■ Recorded data
▶
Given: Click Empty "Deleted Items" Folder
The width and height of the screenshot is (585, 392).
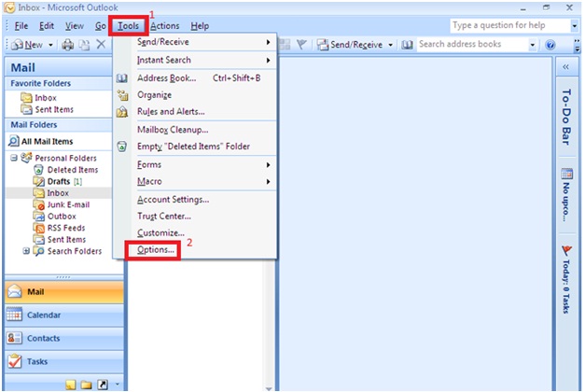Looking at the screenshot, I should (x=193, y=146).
◀
▶
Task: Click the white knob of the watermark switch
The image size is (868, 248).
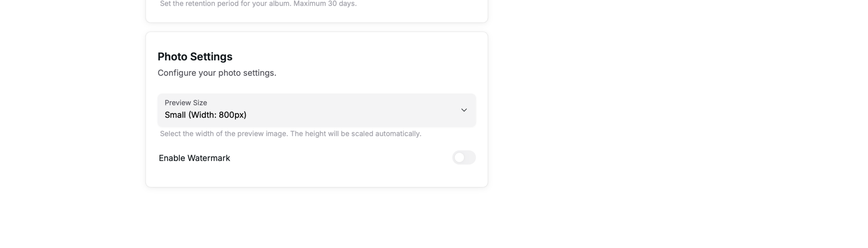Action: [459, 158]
◀
■ Task statement
Match on "Click" and report each line of the data above that has it.

■ Task solution
Given: Click Empty "Deleted Items" Folder
Task: Click the white knob of the watermark switch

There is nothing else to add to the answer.